Jeśli chcemy zaskoczyć naszego rywala, musimy przede wszystkim uniemożliwić mu realizację jego głównego planu. Pogoń spróbuje od pierwszych minut narzucić Wiśle swój styl i pomysł na ten mecz. Ekipa trenera Rude powinna przygotować się na intensywną pracę na bokach obrony, bo to właśnie tam nasz przeciwnik spróbuje wykorzystać swoje największe atuty. Bezpośrednia wymiana ognia również może być dla nas zabójcza, dlatego Wisła powinna przede wszystkim znaleźć inny sposób.

🔵 Czy Kamil Grosicki dotrzyma słowa?

Najmocniejsze ogniwo Pogoni? Nie wypada nie poświęcić kilku zdań zawodnikowi, który bez wątpienia postara się wziąć mnóstwo odpowiedzialności za swoje barki. Kamil Grosicki w 2021 roku zaskoczył wielu kibiców decydując się na powrót do Pogoni Szczecin. Wielokrotny reprezentant Polski zapowiedział wówczas, że nie wraca do Ekstraklasy, by odcinać ostatnie kupony, lecz chce dostarczyć ukochanemu klubowi trofea do gabloty. Do tej pory ta sztuka jeszcze mu się nie udała.
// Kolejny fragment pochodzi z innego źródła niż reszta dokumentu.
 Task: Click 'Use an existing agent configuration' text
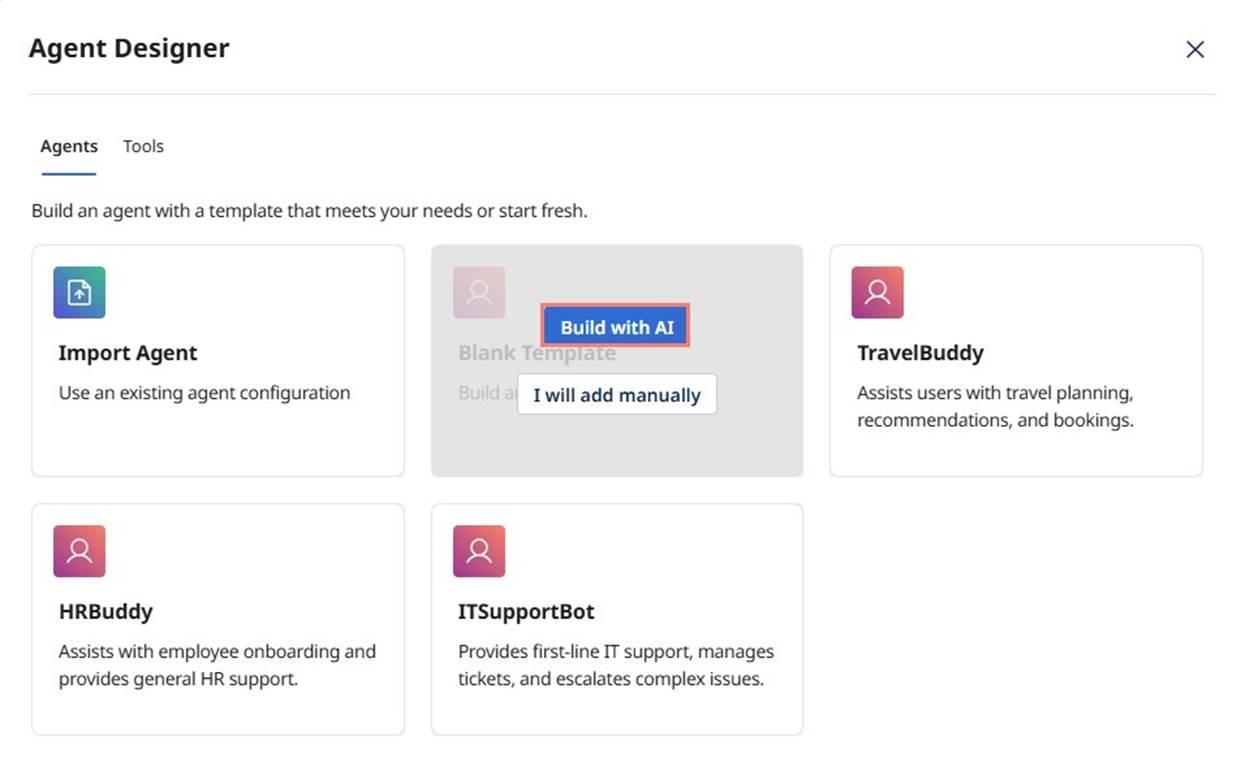pos(204,393)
W ciągu ostatnich sezonów skrzydłowy udowodnił jednak, że faktycznie bardzo chce pomóc drużynie. To wciąż gracz absolutnie klasowy na skalę Ekstraklasy. Licząc wszystkie rozgrywki, popularny „Grosik” ma już w tym sezonie 15 goli i 13 asyst, w tym dwa gole i asystę w PP – to znakomity wynik. Oczywiście, rola Grosickiego nie sprowadza się wyłącznie do pracy na boisku, lecz także sprawowania istotnej funkcji w szatni. Reprezentant Polski potrafił w drużynie obudzić ducha walki i charakteru, który zaowocował trzema awansami w tegorocznym Pucharze Polski po dogrywkach. Pogoń długo musiała walczyć i trzymać nerwy na wodzy, by dotrzeć na Stadion Narodowy. Jutro Kamil Grosicki spróbuje przypieczętować ten marsz pierwszym trofeum dla swojego zespołu.
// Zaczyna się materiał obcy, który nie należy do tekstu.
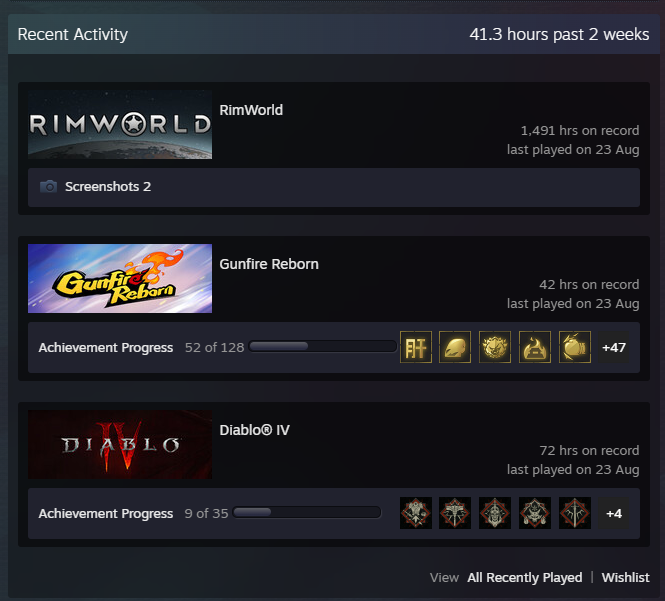Show the +47 more Gunfire Reborn achievements
Image resolution: width=665 pixels, height=601 pixels.
pos(614,347)
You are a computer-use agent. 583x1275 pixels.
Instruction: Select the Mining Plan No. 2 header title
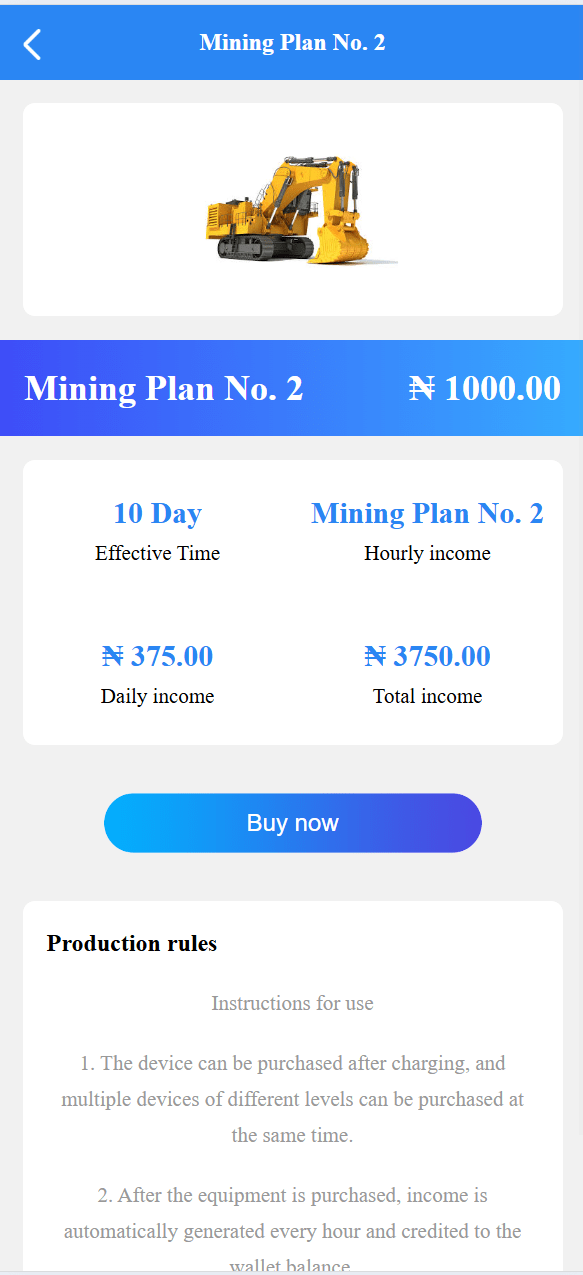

I tutaj przed Wisłą bardzo ważne zadanie zneutralizowania „Grosika”. To będzie niezwykle ważny test przed naszymi bocznymi obrońcami i pomocnikami. „Biała Gwiazda” potrzebuje w czwartek graczy w pełni sił, którzy będą gotowi do pełnej intensywności na przestrzeni co najmniej 90 minut. Nikt nie może pozwolić sobie na chwilę nieuwagi, gdyż jedno prostopadłe podanie w uliczkę do Grosickiego może się dla nas skończyć katastrofą.

🔴 Potencjalny skład Wisły

Co wyczaruje trener Rude? Kilka znaków zapytania przed czwartkowym pojedynkiem pozostaje. Pierwszy z brzegu to oczywiście obsada bramki. W piątek po raz pierwszy na boisku zaprezentował się Anton Cziczkan, który zaliczył przyzwoity debiut. Dochodzą zresztą głosy, że jego postawa na treningach jest bardzo solidna i może on otrzymać szansę występu na Narodowym.
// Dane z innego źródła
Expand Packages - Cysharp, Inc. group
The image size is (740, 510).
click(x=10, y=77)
W obronie nie spodziewamy się większych zaskoczeń. Na prawej stronie wystąpi Bartosz Jaroch, zaś w środku pola nie widzimy innej możliwości niż duet Alan Uryga, Joseph Colley. Pozostaje tylko kwestia lewej strony, na którą w ostatnich tygodniach wrócił David Junca. Naszym zdaniem Hiszpan daje dzisiaj nieco więcej gwarancji bezpieczeństwa niż niestabilny Jakub Krzyżanowski.

W środku pola bez zmian – Kacper Duda i Marc Carbo nie podlegają dyskusji, aczkolwiek cieszymy się z powrotu Patryka Gogoła, który może wejść z ławki i pomóc zespołowi. A co z ofensywą? Tutaj wciąż nie mamy 100% pewności, ale stawiamy na parę skrzydłowych Jesus Alfaro i Angel Baena. W ataku trener Rude nie powinien kombinować, lecz wystawić zarówno Angela Rodado, jak i Szymona Sobczaka.

Cieszy fakt, że na ławce Wisły pozostaje kilku piłkarzy, którzy mogą się przydać w dalszej części meczu. Oprócz wspomnianego Gogoła drużynę może wesprzeć m.in. Michał Żyro, Miki Villar czy Dejvi Bergu.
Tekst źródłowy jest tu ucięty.